いや、恥ずかしがってたのを半ば無理矢理特訓させて必殺技シャウトをマスターさせたのはおっさんだけどさ、あの威力なに? アンデッド特効?
まさにスーパーロボットの光線兵器のように拡散した眩い光がスケルトン数体を貫いてあっさりと蒸発、昇天させた。つうか、モルガンって剣で戦うんじゃなかったのか?
「神のご威光ですわ!」
「おっさんの威光ってビーム兵器だったのか……」
「後光も攻撃になりそうですねえ」
シスター妖精たちがモルガンをキラキラした瞳で尊敬してる横でおっさんとミコちゃんはため息をつくのだった。

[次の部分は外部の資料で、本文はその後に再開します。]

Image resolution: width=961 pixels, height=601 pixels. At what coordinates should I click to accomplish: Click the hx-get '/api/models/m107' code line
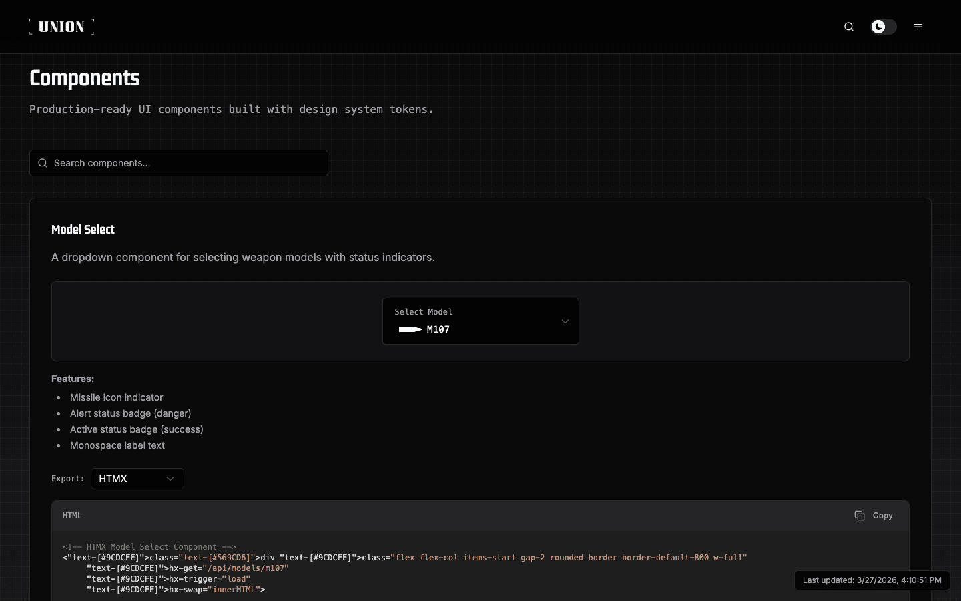188,568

神様より教皇の方が強そうとか言わなれないといいなぁ。
そのまま第2層の様子をちょっと確認。
本当に軽い偵察をしてもらうだけのつもりだったのに第2層もそのまま制圧してしまった。
おっさんたちがスケルトンに手を出すのが遅れたのがビビったと思われて準備していたのか、ほとんどスケルトンしかいなかったからモルガンとシスター無双。やはり聖光にはアンデッド特効があるようだ。
「さすがに疲れたのですわ」
「ご苦労様」
疲れを口にするモルガンの顔は上機嫌。あまり活躍できなかったのを実は気にしていたようだもんなあ。レヴィアにいいとこを見せる機会がないって。
妖精たちのあの世ができたら、これからもっと動いてもらうことになるだろう。
「私が出てからしばらく経つのに、トラップも隠し部屋もそのままとはなんという体たらく!」
昔の職場の残念さを嘆いているアスカ。まあそのおかげで隠し部屋で飼育していた牛妖精や鶏、ハチたちをあっさりと確保できたのでおっさんには有り難い限りなのだが。
寄生や病気その他の罠がないのをしっかりと〈鑑定〉し、安全を確認してからうちのダンジョンに連れ帰ったよ。
これで、乳製品も自給自足できるようになるかな。
「前上司もさすがに乳用の品種のブルベガーは喰わなかったようだ。まだ怯えていてすぐには乳は出そうにないが、こいつは妊娠していなくても乳が出る。無事でよかった」
「食肉向けじゃないってうちの妖精たちにも周知させた方がいいぞ。あいつらの視線でストレスたまるかもだから」
周囲を警戒しているようにキョロキョロしっぱなしなホルスタイン柄のブルベガーを愛おしそうに撫でるアスカにそう忠告しておく。せっかくの乳牛が食われたら困るもんね。
「あちらの伝承では黒毛で赤い目だったはずですが……黒毛牛だとお肉美味しそうですよね」
ミコちゃんまで!?
食肉用の牛はいないかな? この感じだといたとしても、もう喰われていそうだよなぁ……。
牛だけにモウ喰われて、なんてね。